TEXT BLOCK:
------

Clinical trial designs for evaluating the medical utility of prognostic and predictive biomarkers in oncology

Abstract

Physicians need improved tools for selecting treatments for individual patients. Many diagnostic entities hat were traditionally viewed as individual diseases are heterogeneous in their molecular pathogenesis and treatment responsiveness. This results in the treatment of many patients with ineffective drugs, incursion of substantial medical costs for the treatment of patients who do not benefit and the conducting of large clinical trials to identify small, average treatment benefits for heterogeneous groups of patients. In oncology, new genomic technologies provide powerful tools for the selection of patients who require systemic treatment and are most (or least) likely to benefit from a molecularly targeted therapeutic. In the large amount of literature on biomarkers, there is considerable uncertainty and confusion regarding the specifics involved in the development and evaluation of prognostic and predictive biomarker diagnostics. There is a lack of appreciation that the development of drugs with companion diagnostics increases the complexity of clinical development. Adapting to the fundamental importance of tumor heterogeneity and achieving the benefits of personalized oncology for patients and healthcare costs will require paradigm changes for clinical and statistical investigators in academia, industry and regulatory agencies. In this review, I attempt to address some of these issues and provide guidance on the design of clinical trials for evaluating the clinical utility and robustness of prognostic and predictive biomarkers.

------

WHAT TO PRODUCE:
List every result that the abstract attributes to the heterogeneity of diagnostic entities in the sentence beginning "This results in". The lines that come next are separate material and have no connection to the abstract.

DATA:
------

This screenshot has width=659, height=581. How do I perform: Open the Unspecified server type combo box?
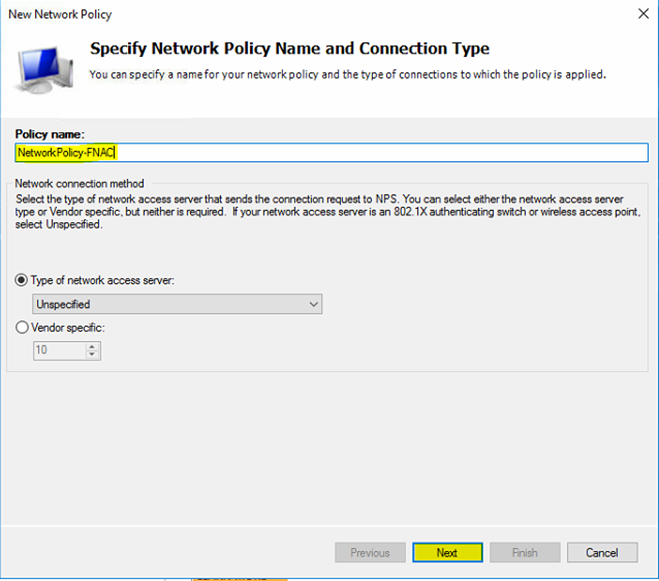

------

THE COMPLETED TASK:
- The treatment of many patients with ineffective drugs
- Incursion of substantial medical costs for the treatment of patients who do not benefit
- The conducting of large clinical trials to identify small, average treatment benefits for heterogeneous groups of patients